Find the lines below in which the string "last" occurs. Copy each one.

------ EXERCISE DATA

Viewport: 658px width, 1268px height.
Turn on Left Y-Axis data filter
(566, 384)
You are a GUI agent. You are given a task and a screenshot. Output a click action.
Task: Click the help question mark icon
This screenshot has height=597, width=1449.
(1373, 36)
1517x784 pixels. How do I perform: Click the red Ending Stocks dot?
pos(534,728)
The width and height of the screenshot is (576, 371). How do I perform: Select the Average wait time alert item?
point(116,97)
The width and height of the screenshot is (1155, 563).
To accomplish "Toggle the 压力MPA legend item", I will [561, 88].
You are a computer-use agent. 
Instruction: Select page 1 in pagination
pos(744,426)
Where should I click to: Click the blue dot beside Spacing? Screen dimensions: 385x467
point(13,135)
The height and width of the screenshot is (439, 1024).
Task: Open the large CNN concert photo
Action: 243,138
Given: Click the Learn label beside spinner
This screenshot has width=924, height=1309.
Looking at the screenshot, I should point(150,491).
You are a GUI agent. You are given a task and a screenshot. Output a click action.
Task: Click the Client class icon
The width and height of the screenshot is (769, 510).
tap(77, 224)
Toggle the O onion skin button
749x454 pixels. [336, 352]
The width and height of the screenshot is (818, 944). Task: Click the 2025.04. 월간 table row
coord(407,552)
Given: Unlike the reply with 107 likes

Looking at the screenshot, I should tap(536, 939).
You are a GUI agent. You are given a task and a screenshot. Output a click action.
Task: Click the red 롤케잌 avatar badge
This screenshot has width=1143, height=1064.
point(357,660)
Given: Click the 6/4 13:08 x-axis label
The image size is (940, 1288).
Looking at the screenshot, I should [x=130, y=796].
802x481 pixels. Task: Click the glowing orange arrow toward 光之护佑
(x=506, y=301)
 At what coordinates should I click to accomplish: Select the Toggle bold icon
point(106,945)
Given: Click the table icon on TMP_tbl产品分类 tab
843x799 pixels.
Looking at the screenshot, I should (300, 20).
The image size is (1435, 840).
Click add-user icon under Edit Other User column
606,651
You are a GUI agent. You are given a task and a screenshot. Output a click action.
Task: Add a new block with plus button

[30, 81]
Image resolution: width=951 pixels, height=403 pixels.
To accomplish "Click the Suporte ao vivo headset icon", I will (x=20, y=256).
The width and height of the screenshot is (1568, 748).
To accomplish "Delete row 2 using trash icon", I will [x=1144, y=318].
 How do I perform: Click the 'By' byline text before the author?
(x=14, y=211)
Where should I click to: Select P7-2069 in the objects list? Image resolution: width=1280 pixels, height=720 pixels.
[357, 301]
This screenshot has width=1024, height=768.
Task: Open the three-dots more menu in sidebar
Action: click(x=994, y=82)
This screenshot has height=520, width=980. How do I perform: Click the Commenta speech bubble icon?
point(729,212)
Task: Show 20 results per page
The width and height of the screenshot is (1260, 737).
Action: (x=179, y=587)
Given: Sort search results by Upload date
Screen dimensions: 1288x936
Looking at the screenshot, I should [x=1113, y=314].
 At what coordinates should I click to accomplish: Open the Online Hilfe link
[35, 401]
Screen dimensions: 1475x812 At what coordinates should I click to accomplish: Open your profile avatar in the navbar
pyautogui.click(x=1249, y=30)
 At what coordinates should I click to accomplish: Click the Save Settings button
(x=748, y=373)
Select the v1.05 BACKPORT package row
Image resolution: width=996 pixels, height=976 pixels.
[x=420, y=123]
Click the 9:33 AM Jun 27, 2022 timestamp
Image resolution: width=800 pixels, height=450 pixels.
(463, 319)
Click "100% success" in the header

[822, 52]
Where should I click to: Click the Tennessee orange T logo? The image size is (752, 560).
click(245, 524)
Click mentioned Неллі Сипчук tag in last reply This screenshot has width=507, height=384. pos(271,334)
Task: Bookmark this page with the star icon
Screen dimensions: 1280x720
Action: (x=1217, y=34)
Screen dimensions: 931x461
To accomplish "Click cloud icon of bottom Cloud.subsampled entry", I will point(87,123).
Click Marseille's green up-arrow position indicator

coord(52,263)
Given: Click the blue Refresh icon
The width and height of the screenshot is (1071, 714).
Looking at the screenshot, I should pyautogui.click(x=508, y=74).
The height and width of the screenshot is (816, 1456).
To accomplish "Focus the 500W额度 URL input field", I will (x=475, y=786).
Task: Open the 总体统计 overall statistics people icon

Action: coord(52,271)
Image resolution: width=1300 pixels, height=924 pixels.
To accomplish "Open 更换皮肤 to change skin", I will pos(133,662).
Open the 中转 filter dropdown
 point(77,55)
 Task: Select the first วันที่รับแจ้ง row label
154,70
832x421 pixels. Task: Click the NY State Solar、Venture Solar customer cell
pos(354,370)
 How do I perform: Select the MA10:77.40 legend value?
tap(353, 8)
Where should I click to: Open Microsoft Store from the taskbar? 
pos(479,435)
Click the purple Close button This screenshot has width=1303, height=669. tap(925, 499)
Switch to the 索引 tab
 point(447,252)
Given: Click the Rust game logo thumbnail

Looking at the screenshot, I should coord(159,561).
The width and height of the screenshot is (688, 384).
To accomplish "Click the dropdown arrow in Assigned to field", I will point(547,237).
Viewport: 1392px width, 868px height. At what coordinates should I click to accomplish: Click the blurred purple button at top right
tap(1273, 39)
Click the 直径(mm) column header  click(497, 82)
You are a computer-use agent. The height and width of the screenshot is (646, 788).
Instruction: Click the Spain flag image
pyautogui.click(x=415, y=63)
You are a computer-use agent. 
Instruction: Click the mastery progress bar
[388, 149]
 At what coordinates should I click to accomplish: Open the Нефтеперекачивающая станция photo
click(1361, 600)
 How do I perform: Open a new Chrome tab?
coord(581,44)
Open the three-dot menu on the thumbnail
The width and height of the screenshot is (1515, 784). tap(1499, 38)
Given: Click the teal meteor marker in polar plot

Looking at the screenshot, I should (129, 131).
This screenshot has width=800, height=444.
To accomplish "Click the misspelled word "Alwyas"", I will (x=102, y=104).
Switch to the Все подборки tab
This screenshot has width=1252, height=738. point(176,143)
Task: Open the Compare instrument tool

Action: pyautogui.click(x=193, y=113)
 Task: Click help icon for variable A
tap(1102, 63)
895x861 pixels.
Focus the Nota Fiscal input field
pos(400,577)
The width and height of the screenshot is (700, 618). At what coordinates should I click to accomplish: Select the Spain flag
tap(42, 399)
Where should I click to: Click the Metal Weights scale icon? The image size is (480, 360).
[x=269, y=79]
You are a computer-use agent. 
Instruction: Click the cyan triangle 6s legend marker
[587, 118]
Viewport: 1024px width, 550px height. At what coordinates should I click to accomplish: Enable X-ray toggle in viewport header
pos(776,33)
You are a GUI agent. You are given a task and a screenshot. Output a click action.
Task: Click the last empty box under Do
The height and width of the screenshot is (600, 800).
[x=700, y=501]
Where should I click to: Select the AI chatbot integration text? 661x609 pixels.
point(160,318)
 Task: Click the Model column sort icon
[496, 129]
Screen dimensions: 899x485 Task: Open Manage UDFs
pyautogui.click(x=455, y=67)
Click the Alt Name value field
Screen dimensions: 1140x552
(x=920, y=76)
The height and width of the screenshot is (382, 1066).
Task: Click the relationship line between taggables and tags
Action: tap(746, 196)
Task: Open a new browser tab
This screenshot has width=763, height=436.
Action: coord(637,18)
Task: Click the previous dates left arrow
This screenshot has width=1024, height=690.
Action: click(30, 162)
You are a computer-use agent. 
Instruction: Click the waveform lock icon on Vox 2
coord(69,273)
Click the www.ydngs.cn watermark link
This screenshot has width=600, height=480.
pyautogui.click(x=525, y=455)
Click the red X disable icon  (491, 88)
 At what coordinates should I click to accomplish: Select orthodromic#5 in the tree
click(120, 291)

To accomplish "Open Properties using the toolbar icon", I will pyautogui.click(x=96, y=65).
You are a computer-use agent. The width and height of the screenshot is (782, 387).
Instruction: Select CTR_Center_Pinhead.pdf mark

------------

= EXERCISE OUTPUT =
Click mentioned Неллі Сипчук tag in last reply This screenshot has width=507, height=384. pos(271,334)
Task: Click the last empty box under Do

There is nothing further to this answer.